*SEITENAUSZUG:*

━━━━━━━━

Es sind Krankenhäuser, die die Arbeitsbedingungen von langer Hand verbessert haben. Wie das geht, ist bekannt und durch viele Studien belegt. Aus den USA kommt das Konzept der "Magnetkrankenhäuser", die Pflegekräfte wie ein Magnet anziehen sollen. Dort gibt es eine wertschätzende Kultur, viele Fort- und Weiterbildungsangebote und auch Karrierepfade für Pflegefachpersonen. Sie arbeiten mit den Ärzten auf Augenhöhe und haben mehr Entscheidungsspielräume. Dann gibt es das Drumherum, Themen wie Kinderbetreuung und Familienfreundlichkeit.

Auch hierzulande fordern Pflegeverbände mehr Kompetenzen für Pflegefachpersonen, und 20 Prozent sollen ein Studium absolvieren. Gehen Sie da mit?
Ja! Wenn mehr hoch qualifizierte Pflege in der Versorgung ist, profitiert davon die Patientensicherheit.

Dagegen gibt es Widerstände. Der Präsident einer großen ärztlichen Fachgesellschaft sagte mir: "Dann will ja niemand mehr Grundpflege machen."

━━━━━━━━

*ERFASSTE DATEN:*
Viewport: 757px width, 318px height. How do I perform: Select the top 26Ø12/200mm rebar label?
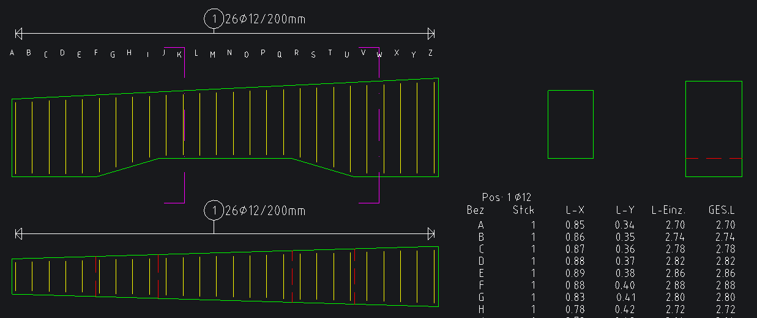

━━━━━━━━

*ARBEITSAUFTRAG:* Aus welchem Land kommt laut dem Seitenauszug das Konzept der „Magnetkrankenhäuser“? Bitte antworte in wenigen Worten.

*ERGEBNIS:* Aus den USA.